ИСХОДНЫЙ ФРАГМЕНТ:
-=-=-=-=-

С.Ш.: — А какой все-таки период для вас был более тяжелый в восприятии — нынешний период, 10-летней давности, советское время?

Д.Г.: — А вы знаете, вот эта несправедливость, про которую я говорю — она происходит на фоне того, что есть колбаса, есть овощи всюду, есть фрукты, промтоваров много — то, чего не было, допустим, при Брежневе или при Горбачеве. Есть, а чувства злости, раздражения, несправедливости стало больше. Не знаю, чувствуете ли вы это или нет.

С.Ш.: — Я чувствую.

Д.Г.: — Казалось бы — чего вам еще надо, ешьте свою колбасу и смотрите телевизор — и все. Нет, не хочется, чтобы это было все.

С.Ш.: — А как вы считаете, в советском периоде было что-то важное, что оказалось напрасно утрачено?

Д.Г.: — Не важное, а хорошее. Я вам скажу: ни один строй, ни один режим не может существовать, если у него нет позитивных каких-то вещей. При советской власти было. Во-первых, мы жили в бесплатном обществе, почти при коммунизме, газеты были бесплатные, квартиры были бесплатные, вода была бесплатной, школа была бесплатной, пионерлагерь был бесплатным и т. д. Масса была бесплатных каких-то вещей для человека. Но были и более даже серьезные вещи: было к кому пойти жаловаться, человек мог пойти жаловаться в райком, в профсоюз, в горсовет, в райсовет — бесконечное количество могли людей выслушивать и сочувствовать, это немало. То есть оно имело свои преимущества, свою какую-то, даже можно сказать — прелесть. Профсоюзы отправляли меня бесплатно в санаторий, не было, вот тоже интересно — не было фальсифицированных продуктов, был натуральный продукт. Не было, например — не то мясо, не то молоко, не та рыба — это существенно.

С.Ш.: — Я бы хотел вернуться к разговору о писательстве. Скажите, Даниил Александрович, а вы с детства понимали, что будете писать?

-=-=-=-=-

СОДЕРЖИМОЕ НАБОРА ДАННЫХ:

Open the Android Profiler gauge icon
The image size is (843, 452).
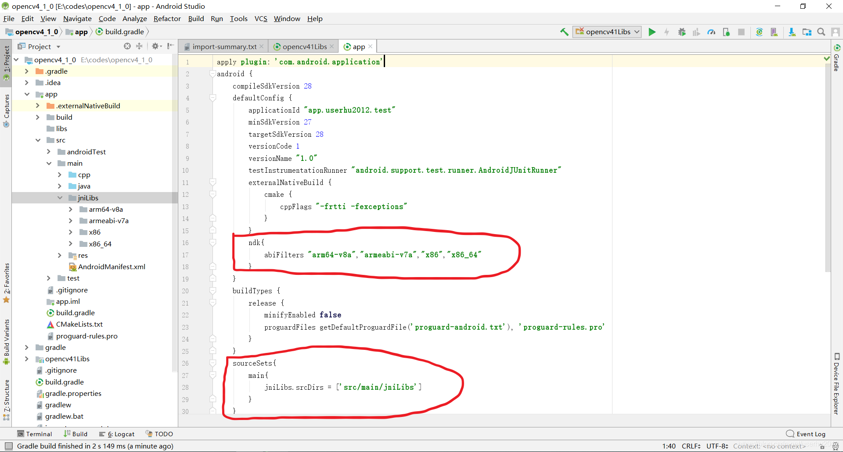pos(711,32)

-=-=-=-=-

ЗАДАНИЕ:
Процитируйте фрагмент интервью от слов «С.Ш.: — А какой все-таки» до слов «вы это или нет.». Опирайтесь только на фрагмент интервью.

ПИСЬМЕННЫЙ ОТВЕТ:
С.Ш.: — А какой все-таки период для вас был более тяжелый в восприятии — нынешний период, 10-летней давности, советское время?

Д.Г.: — А вы знаете, вот эта несправедливость, про которую я говорю — она происходит на фоне того, что есть колбаса, есть овощи всюду, есть фрукты, промтоваров много — то, чего не было, допустим, при Брежневе или при Горбачеве. Есть, а чувства злости, раздражения, несправедливости стало больше. Не знаю, чувствуете ли вы это или нет.